**** Exercise text ****

Economic view of the Australian dollar

As fears that a recession is just around the corner for the US, some economists are warning  that Australia could follow suit. 

Some, however, remain bullish on the Australian economy due to high household savings,  strong commodity exports, accommodative government stimulus and a robust pipeline of  residential building constructions. 

Emerging from pandemic-induced recession 

The Australian economy recorded its worst single quarterly economic contraction since the  1930s Great Depression in the second quarter of 2020. Like many countries, the economy was  hit hard by COVID-19 restrictions in the first half of 2020. 

The country emerged from that recession in the third quarter of 2020. Australia was among a  few that managed to bounce back quickly as the government relaxed restrictions, fueling a  recovery in consumption. Household spending contributed the most to the overall recovery as  the easing of lockdown measures unleashed pent-up consumer demand. 

Delta derails recovery 

The economy continued on its recovery path until the third quarter of 2021 when Australia’s  GDP contracted due to measures imposed to prevent the spread of the Delta variant of COVID 19. Household spending was hurt by local governments’ move to reimpose curbs. 

Australia rebounded in the fourth quarter as Delta-related lockdowns were lifted towards the end  of 2021.

“Consumers enthusiastically returned to discretionary spending following the end of delta related lockdowns,” Australia’s statistics official Ben James said at the time. 

The Australian economy has swung from short periods of downturn to quick recoveries as soon  as governments lift border restrictions and other curbs after containing local outbreaks.

**** Data shown ****

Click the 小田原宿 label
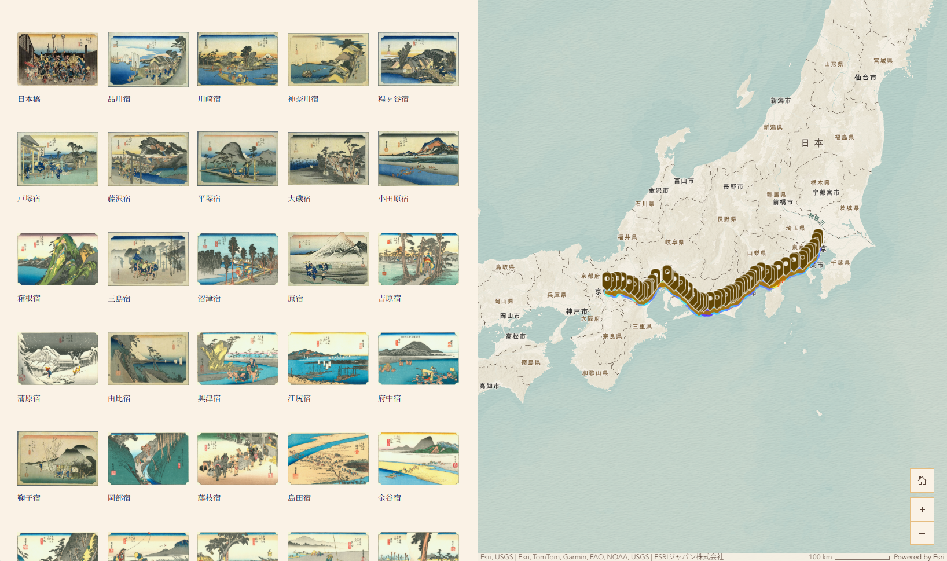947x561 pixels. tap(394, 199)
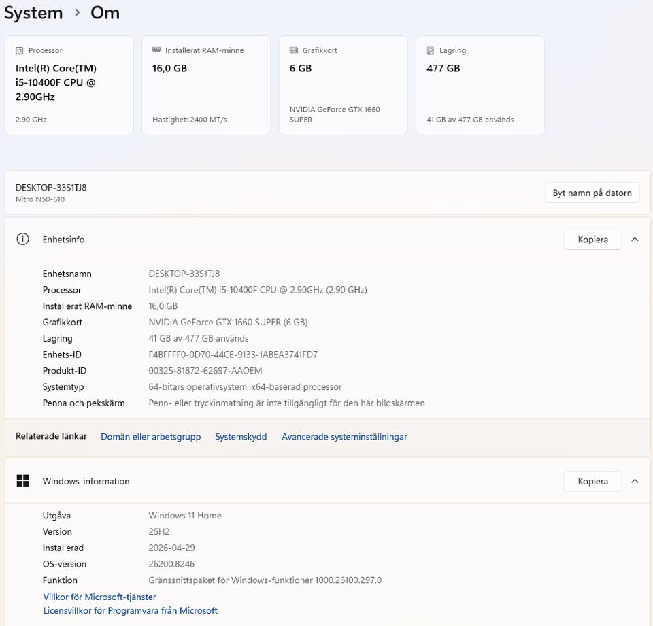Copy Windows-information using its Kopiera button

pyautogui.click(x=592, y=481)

****
**** Data shown ****

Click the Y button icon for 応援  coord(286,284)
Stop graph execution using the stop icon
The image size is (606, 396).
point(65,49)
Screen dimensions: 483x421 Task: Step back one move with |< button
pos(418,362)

****

Things to do:
1. Decide whether each statement agrees with the text on the Australian dollar. Give yes or no for each, and quote the exact words from the text that settle it.
(a) Australia emerged from its pandemic-induced recession in the third quarter of 2020.
(b) Business investment contributed the most to the overall recovery in 2020.
(c) Australia's GDP contracted in the third quarter of 2021.
2. Reproduce word for word the stretch of the text on the Australian dollar from "Delta derails recovery" through "at the time.".
3. The text on the Australian dollar gives reasons why some remain bullish on the Australian economy. List all of them.

Answers by item:
1.
(a) Yes: "The country emerged from that recession in the third quarter of 2020."
(b) No: "Household spending contributed the most to the overall recovery"
(c) Yes: "until the third quarter of 2021 when Australia’s GDP contracted"

2.
Delta derails recovery 

The economy continued on its recovery path until the third quarter of 2021 when Australia’s  GDP contracted due to measures imposed to prevent the spread of the Delta variant of COVID 19. Household spending was hurt by local governments’ move to reimpose curbs. 

Australia rebounded in the fourth quarter as Delta-related lockdowns were lifted towards the end  of 2021.

“Consumers enthusiastically returned to discretionary spending following the end of delta related lockdowns,” Australia’s statistics official Ben James said at the time.

3.
- high household savings
- strong commodity exports
- accommodative government stimulus
- a robust pipeline of residential building constructions